* PAGE EXCERPT *
********
Phenomenological study on correlation between flow harmonics and mean transverse momentum in nuclear collisions

TL;DR

This study investigates how nuclear shape deformation affects the correlation between flow harmonics and mean transverse momentum in heavy-ion collisions, revealing sensitivity to nuclear quadrupole deformation and its impact on collision dynamics.

Contribution

It demonstrates the influence of nuclear quadrupole deformation on flow-momentum correlations using the AMPT model in uranium and gold collisions.
********
* USING THE INFORMATION *
[A] Answer from the study summary on flow harmonics and mean transverse momentum:
(i) Between which two quantities is the correlation investigated?
(ii) Which model is used?
(iii) Collisions of which nuclei are studied?
[B] Write the next part of the study summary on flow harmonics and mean transverse momentum, picking up after its last sentence.
The entries after this point are separate material and unrelated to the study summary.
********
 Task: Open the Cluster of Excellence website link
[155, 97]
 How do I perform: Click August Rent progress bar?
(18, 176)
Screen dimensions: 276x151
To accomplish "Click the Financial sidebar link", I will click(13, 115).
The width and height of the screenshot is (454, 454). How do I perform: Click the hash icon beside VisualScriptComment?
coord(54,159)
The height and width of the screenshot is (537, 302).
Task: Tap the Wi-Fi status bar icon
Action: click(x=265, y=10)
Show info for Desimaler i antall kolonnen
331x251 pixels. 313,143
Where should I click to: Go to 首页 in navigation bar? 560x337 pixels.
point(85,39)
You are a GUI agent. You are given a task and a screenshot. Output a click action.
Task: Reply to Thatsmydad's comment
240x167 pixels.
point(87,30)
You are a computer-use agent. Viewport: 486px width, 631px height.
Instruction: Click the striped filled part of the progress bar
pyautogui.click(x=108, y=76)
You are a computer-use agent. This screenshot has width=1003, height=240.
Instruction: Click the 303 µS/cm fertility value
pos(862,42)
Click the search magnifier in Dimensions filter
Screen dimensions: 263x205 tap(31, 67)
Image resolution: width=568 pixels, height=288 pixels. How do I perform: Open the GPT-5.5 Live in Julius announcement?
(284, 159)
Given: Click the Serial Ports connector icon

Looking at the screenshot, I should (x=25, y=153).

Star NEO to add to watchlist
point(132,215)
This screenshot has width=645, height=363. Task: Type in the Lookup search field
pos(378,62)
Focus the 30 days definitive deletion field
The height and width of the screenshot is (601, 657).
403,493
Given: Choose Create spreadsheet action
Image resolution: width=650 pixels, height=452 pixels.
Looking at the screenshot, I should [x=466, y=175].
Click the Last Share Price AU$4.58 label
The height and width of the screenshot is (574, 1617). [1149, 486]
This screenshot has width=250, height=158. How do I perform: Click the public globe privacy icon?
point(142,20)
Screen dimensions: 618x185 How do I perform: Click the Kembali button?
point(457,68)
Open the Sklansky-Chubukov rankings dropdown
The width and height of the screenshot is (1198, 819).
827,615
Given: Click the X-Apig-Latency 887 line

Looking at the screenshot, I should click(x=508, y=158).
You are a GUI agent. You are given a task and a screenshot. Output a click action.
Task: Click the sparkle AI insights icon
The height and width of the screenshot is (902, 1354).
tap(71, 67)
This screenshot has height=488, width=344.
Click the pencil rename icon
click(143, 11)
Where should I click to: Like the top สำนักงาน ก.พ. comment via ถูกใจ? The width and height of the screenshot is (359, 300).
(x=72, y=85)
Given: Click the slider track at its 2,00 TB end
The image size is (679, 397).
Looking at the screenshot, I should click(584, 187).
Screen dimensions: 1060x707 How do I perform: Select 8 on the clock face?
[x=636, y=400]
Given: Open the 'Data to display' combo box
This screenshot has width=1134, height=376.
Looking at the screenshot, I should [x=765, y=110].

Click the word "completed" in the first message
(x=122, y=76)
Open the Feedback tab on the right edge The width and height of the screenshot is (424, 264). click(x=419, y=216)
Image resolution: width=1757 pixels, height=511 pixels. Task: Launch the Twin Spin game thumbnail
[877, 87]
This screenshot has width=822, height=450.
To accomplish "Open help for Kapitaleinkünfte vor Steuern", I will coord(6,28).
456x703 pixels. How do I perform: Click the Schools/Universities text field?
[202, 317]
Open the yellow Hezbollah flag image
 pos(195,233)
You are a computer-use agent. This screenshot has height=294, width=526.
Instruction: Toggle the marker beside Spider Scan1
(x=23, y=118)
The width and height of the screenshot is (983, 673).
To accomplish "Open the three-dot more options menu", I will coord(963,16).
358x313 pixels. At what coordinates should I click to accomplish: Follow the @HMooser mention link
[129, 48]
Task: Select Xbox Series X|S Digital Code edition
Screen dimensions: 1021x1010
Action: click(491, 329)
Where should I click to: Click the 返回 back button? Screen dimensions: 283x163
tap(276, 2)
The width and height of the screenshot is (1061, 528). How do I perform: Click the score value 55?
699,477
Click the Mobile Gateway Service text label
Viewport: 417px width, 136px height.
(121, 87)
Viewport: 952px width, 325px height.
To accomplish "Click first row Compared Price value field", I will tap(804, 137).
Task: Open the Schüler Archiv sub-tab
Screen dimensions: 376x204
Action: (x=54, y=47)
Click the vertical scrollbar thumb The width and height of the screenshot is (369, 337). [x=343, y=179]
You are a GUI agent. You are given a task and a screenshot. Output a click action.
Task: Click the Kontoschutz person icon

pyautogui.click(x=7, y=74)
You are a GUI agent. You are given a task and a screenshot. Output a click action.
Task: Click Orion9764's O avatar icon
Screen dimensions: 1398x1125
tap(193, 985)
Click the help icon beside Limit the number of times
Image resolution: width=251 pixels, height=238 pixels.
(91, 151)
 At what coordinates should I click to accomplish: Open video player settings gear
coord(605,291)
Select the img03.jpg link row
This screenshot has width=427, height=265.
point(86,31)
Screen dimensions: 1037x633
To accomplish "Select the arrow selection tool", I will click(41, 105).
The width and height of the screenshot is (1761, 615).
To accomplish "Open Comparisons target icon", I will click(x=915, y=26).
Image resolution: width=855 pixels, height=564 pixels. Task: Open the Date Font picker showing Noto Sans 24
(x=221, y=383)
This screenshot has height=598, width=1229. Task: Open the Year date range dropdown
********
* ANSWERS TO THE PROBLEMS *
[A]
(i) Flow harmonics and mean transverse momentum
(ii) The AMPT model
(iii) Uranium and gold

[B]
Findings

Correlation sensitive to nuclear shape deformation

Quadrupole deformation reduces the correlation

Sign change in ultra-central collisions

Abstract

To assess the properties of the quark-gluon plasma formed in nuclear collisions, the Pearson correlation coefficient between flow harmonics and mean transverse momentum, $\rho\left(v_{n}^{2},\left[p_{\mathrm{T}}\right]\right)$, reflecting the overlapped geometry of colliding atomic nuclei, is measured. $\rho\left(v_{2}^{2},\left[p_{\mathrm{T}}\right]\right)$ was found to be particularly sensitive to the quadrupole deformation of the nuclei. We study the influence of the nuclear quadrupole deformation on $\rho\left(v_{n}^{2},\left[p_{\mathrm{T}}\right]\right)$ in $\rm{Au+Au}$ and $\rm{U+U}$ collisions at RHIC energy using $\rm{AMPT}$ transport model, and show that the $\rho\left(v_{2}^{2},\left[p_{\mathrm{T}}\right]\right)$ is reduced by the prolate deformation $\beta_2$ and turns to change sign in ultra-central collisions (UCC).